Crop insurance has evolved into a fundamental component of a complete farm risk management plan, but insurance is just one piece of the puzzle. Farm programs, financing, forward contracting and income diversification also factor in. When deployed holistically, these tools create a valuable safety net. But all the components can get confusing if you don’t have the right expertise at your side. Coordinated well, crop insurance can be the pillar of a solid farm risk management framework.

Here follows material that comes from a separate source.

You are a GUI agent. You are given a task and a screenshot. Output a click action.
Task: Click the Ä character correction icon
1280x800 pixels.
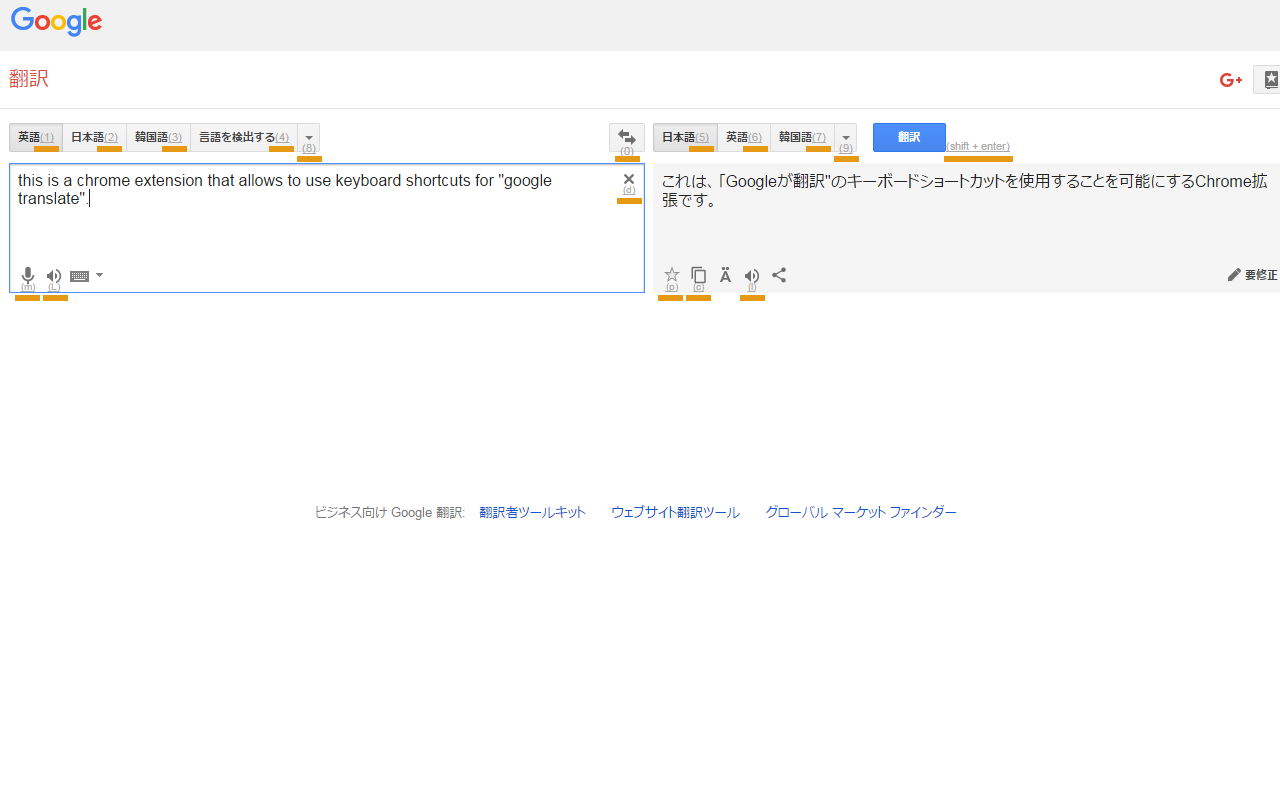725,275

Adapting to change and constantly learning is key. This wisdom holds true now more than ever. For example, after several years of strong crop prices, farmers were seeing prices trend down as they made their five-year elections for either Price Loss Coverage (PLC) or Agriculture Risk Coverage (ARC). Farm Credit partnered with FSA and universities at educational meetings to help farmers proactively inform themselves on program details. Just as we saw that ARC was the popular choice across our four states (Indiana, Ohio, Kentucky and Tennessee), USDA data also showed that the vast majority of farmers chose ARC. Nationally, 96 percent of soybean farms and 91 percent of corn farms elected ARC-County. The educational efforts proved successful as most farmers realized that ARC was their best choice.

Inputs and income

The high price of crop inputs must be weighed against yield targets and expected income. Forward-price contracts are a useful tool, but they also add additional complexity to your risk management plan. If a farmer is using forward-price contracts and a disaster causes production to fall off, then that farmer would have to explore other options, such as making a settlement, based on their contractual obligations while the price of the commodity likely will have increased because of the disaster and a short crop. So with revenue protection insurance, the farmer can take advantage of what is happening in the market without as much risk from having a short crop, and can meet contractual obligations by either buying the grain or making a financial settlement based on insurance.

Enlist a team of experts

The risk management matrix can get complicated quickly. We suggest bringing a diverse team of experts to the table who understand the larger agricultural business climate as well as the unique strengths and challenges facing your farm.

Risk management team

  • Loan officer
  • Grain marketer
  • Crop insurance specialist
  • Outside insurance provider

With a team of experts at the table, you can adequately walk through what’s happening with your crop, your insurance, how much repayment capacity you have, your balance sheet, profitability and what kind of insurance claim you can expect under different scenarios. This kind of visibility is crucial in maintaining operational profitability and a core risk management strategy that will maintain operational liquidity not only during times of plenty, but also during times of challenge.